Ah-ha!—when the franchise drafted Jim McMahon!
Ah-ha!—when the franchise recorded “The Super Bowl Shuffle”!
Ah-ha!
Ask members of the team, however, and the dominance and splendor of the Bears can be dated to November 4, 1984, when the rough, tough, defending Super Bowl champion Los Angeles Raiders came to Chicago.
This was the game members of the Bears had been waiting for. Los Angeles was known as the franchise of renegades and misfits, bad-assess and outright terrors. Among the team’s stars were Lyle Alzado, the steroid-loaded defensive end who had once boxed Muhammad Ali; Vann McElroy, the game’s most ferocious safety; Matt Millen, the guided missile of a linebacker; and Howie Long, football’s top pass rusher. The 7-2 Raiders snarled and barked and spewed nonstop trash, and if the antics themselves didn’t intimidate, the unyielding physicality did. “We were a team of hitters,” said McElroy. “We hit.”
The Bears entered the game with a 6-3 record, but fans and opponents remained skeptical. In past years Chicago had gotten off to fast starts under Jack Pardee and Neill Armstrong, only to inevitably fall flat.
“It’s like a boxer,” Mike Ditka said. “You hit him in the nose enough times he’s gonna respect you. The Raiders were always a physical football team, and that’s what we talked about before the game. I said, ‘We’re going toe to toe with these guys. It’s gonna be a heavyweight match, and we’re gonna slug with them.’ ”
The day was perfect—fifty-one degrees, with minimal humidity. Payton ran for 111 yards and two touchdowns, and walked off the field with his head pounding, his knees throbbing, his fingers twisted and crooked. He didn’t get the worst of it.

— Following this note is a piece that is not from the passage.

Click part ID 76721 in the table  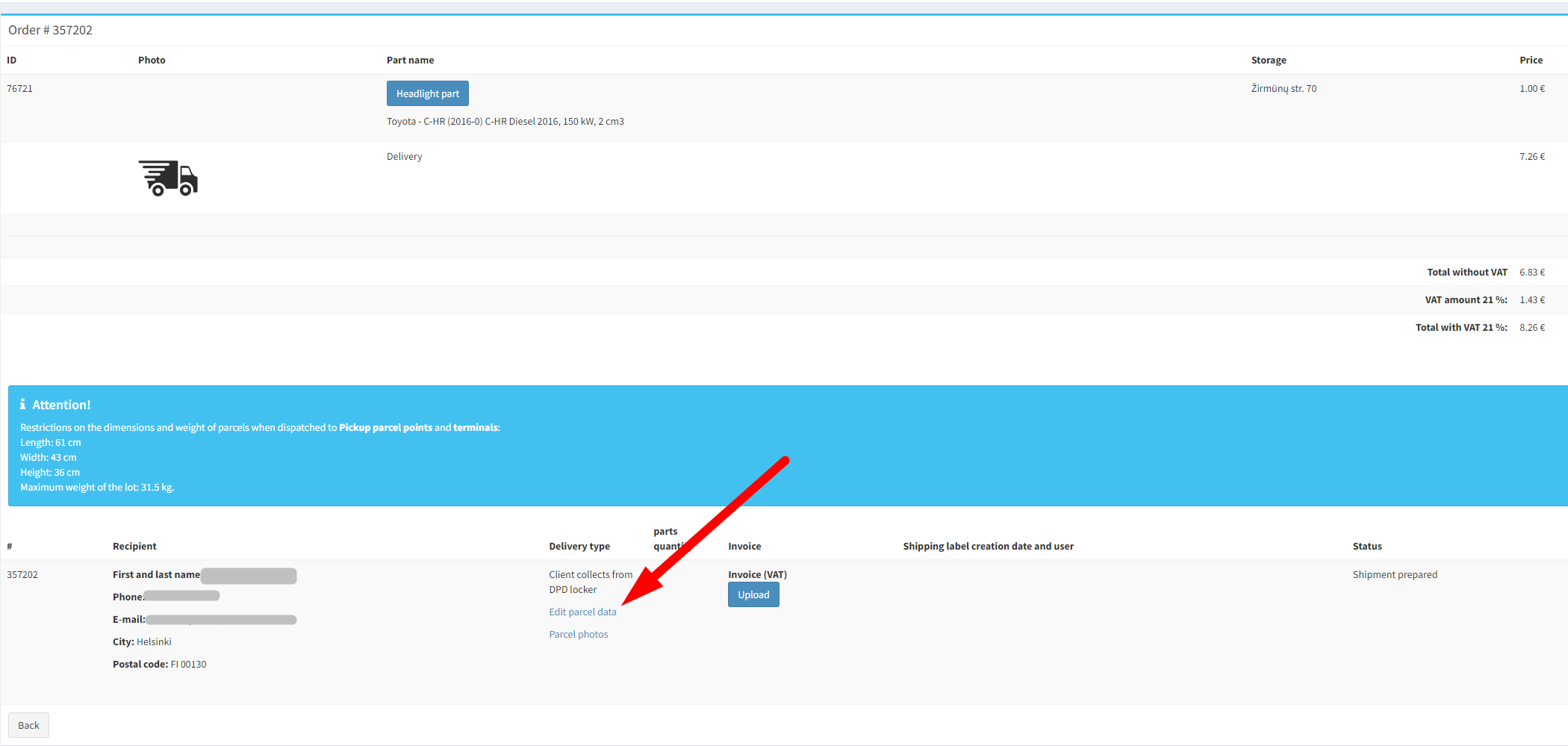pyautogui.click(x=20, y=88)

Chicago’s 17–6 win was an ode to violence. Fights broke out following seemingly every other play. McMahon, the Bears gutsy quarterback, had to leave the game after lacerating his kidney. When he went to the bathroom and urinated blood, the team sent him to a hospital. “I could have died,” McMahon said. “It was bleeding for two days. The doctor told me, ‘Look, you’re gonna die if we don’t cut [the kidney] out.’ I said, ‘You can’t cut it out. You cut it out and I’m finished. Just keep giving me morphine and leave me alone.’ That’s what he did.” McMahon remained in the hospital for ten days. His season was over.
The Bears sacked Los Angeles’ quarterbacks nine times—knocking starter Marc Wilson out of the game with hand and head injuries, then doing the same to David Humm by bruising his knee. “Our third-string quarterback was [veteran punter] Ray Guy, and we’re standing there watching him about to pee on himself,” said McElroy. “At halftime [Coach] Tom Flores is talking to Ray about possibly having to go in, and we’re looking all over for a pack of cigarettes to give him to calm his nerves. Because he was freaking out.”
A hobbled Wilson wound up returning to the game, but it mattered not. No Raiders quarterback was going to survive the Bears defense. “They were just sick,” said McElroy. “Everyone was threatening everyone else, guys trying to kill each other. On that day, we had no shot.”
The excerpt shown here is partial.